The output should be every line below that includes the word "Jookz".

————

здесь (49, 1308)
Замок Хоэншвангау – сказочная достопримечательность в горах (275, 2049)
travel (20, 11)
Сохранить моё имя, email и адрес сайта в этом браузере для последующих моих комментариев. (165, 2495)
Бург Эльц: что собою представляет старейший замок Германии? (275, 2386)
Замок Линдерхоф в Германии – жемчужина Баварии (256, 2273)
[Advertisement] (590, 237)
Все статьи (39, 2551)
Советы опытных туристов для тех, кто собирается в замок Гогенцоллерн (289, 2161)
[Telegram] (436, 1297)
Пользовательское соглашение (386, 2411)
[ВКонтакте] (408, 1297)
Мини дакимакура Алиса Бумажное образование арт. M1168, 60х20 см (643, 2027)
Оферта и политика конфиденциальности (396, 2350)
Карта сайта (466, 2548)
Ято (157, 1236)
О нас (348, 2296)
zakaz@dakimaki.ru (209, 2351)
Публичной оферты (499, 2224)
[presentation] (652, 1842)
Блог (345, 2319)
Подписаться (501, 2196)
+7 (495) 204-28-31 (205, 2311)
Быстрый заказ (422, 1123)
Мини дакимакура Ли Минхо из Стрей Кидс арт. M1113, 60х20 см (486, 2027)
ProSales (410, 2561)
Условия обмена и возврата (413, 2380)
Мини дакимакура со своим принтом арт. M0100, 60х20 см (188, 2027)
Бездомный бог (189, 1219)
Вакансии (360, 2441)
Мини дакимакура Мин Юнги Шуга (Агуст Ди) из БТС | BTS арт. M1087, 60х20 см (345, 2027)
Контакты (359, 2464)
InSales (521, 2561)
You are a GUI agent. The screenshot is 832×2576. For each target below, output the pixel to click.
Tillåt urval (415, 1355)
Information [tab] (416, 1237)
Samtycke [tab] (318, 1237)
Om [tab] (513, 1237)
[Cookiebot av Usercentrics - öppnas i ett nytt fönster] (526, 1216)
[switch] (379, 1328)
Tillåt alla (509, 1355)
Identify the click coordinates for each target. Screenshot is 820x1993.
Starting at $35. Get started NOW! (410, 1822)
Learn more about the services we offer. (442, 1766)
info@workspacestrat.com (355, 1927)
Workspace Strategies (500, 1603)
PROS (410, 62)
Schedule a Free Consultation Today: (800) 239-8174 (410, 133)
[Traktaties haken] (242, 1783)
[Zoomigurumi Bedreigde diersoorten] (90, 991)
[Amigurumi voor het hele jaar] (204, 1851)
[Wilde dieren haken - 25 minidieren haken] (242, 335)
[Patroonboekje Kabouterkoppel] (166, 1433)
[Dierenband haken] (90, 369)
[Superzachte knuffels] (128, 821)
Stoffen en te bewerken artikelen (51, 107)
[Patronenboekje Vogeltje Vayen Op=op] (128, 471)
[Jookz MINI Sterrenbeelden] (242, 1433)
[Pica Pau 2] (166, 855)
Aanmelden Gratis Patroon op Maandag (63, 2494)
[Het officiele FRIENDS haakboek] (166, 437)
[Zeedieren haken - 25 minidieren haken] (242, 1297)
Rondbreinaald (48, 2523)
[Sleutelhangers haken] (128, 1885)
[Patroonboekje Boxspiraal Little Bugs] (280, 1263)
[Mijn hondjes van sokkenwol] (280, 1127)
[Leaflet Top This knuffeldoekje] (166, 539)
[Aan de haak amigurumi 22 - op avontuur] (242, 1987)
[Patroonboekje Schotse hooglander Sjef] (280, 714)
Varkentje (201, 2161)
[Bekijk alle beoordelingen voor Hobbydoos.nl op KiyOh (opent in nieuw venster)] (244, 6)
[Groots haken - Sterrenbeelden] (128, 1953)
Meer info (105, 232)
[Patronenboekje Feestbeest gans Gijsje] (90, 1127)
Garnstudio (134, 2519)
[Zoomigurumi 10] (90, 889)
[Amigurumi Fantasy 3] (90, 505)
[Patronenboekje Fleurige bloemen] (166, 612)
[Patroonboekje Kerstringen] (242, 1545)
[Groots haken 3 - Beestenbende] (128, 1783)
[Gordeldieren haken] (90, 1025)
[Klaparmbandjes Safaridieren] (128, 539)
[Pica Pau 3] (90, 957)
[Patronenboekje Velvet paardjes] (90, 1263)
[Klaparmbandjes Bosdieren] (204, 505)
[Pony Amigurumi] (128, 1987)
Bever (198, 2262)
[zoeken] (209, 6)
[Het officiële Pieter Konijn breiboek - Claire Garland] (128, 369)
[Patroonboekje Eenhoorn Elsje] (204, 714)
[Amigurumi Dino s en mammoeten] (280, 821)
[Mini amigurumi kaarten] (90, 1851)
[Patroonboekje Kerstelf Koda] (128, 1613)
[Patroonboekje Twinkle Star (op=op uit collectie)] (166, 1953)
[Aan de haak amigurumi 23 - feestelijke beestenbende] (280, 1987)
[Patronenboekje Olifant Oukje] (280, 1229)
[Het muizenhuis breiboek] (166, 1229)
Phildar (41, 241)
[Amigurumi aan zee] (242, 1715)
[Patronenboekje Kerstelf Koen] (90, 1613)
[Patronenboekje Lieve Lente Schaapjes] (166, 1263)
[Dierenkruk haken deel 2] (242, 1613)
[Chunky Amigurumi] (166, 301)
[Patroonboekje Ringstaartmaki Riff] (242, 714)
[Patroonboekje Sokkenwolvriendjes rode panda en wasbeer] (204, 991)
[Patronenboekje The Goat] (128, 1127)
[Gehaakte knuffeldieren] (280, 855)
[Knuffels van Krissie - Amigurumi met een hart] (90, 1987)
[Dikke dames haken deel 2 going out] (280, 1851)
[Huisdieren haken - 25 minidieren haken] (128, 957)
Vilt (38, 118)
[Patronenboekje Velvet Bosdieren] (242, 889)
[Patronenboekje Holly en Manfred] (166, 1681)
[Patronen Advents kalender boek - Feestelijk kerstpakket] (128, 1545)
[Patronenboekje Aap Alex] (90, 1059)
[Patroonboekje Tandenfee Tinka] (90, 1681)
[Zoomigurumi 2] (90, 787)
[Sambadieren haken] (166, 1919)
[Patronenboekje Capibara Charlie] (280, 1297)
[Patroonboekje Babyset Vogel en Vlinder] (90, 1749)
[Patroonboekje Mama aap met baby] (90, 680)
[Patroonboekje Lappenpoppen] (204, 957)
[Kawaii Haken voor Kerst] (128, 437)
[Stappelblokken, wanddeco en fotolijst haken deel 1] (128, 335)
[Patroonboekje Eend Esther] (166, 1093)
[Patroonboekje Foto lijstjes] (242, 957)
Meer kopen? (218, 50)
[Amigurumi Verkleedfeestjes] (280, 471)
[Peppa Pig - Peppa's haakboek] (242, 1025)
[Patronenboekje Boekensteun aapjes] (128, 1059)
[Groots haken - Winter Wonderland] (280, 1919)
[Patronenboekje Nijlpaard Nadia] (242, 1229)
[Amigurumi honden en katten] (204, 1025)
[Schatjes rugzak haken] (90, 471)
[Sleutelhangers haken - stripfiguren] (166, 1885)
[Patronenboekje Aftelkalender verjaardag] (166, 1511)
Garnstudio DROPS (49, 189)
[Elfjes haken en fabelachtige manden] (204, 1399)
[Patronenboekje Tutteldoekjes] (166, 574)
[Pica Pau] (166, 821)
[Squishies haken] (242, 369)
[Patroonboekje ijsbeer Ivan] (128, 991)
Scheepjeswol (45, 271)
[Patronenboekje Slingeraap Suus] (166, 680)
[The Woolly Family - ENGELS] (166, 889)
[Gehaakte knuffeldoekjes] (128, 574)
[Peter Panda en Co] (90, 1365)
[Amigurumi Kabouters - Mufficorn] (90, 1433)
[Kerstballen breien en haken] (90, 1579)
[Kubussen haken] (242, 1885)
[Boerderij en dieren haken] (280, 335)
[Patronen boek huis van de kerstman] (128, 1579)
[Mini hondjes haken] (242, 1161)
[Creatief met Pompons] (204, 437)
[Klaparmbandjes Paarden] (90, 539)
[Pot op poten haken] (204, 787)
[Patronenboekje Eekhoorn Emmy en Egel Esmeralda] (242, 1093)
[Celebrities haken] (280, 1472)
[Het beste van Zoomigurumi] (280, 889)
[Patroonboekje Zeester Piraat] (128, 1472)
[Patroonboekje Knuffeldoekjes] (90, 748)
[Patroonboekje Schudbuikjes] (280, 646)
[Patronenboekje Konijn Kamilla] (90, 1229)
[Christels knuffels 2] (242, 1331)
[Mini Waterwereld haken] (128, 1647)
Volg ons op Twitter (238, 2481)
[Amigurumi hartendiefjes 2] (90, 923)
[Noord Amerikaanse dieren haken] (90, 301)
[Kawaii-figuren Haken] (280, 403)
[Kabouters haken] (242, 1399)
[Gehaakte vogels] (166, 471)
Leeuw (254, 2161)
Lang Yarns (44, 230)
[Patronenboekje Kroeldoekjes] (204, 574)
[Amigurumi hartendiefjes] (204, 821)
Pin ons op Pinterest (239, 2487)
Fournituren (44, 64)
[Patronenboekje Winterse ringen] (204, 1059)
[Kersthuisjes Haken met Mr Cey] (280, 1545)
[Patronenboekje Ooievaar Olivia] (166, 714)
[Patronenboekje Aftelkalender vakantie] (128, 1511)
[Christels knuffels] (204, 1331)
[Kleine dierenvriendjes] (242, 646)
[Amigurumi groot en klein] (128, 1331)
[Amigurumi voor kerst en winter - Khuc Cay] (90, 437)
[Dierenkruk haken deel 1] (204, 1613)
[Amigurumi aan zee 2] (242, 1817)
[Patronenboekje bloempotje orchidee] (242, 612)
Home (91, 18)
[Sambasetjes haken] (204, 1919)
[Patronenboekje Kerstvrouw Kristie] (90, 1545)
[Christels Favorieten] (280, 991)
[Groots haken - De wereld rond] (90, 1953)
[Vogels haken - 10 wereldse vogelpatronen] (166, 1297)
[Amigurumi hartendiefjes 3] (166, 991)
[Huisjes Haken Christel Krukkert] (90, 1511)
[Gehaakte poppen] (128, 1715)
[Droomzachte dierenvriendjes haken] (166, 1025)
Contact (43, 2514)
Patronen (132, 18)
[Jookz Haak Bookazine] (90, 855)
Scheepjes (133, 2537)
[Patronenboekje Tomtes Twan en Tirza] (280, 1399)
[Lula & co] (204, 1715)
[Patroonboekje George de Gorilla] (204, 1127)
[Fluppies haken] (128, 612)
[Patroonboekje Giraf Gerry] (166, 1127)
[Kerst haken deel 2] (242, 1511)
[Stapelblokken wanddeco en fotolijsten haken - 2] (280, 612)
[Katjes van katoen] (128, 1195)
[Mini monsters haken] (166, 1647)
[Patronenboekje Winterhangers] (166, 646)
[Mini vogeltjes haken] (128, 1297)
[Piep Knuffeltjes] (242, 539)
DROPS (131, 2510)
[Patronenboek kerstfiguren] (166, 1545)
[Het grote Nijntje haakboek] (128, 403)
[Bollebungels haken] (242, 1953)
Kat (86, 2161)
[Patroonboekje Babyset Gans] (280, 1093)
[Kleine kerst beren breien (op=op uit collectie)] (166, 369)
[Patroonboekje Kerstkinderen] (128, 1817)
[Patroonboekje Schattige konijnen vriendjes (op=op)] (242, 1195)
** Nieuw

————

WRITTEN SOLUTION -
[Jookz MINI Sterrenbeelden] (242, 1433)
[Jookz Haak Bookazine] (90, 855)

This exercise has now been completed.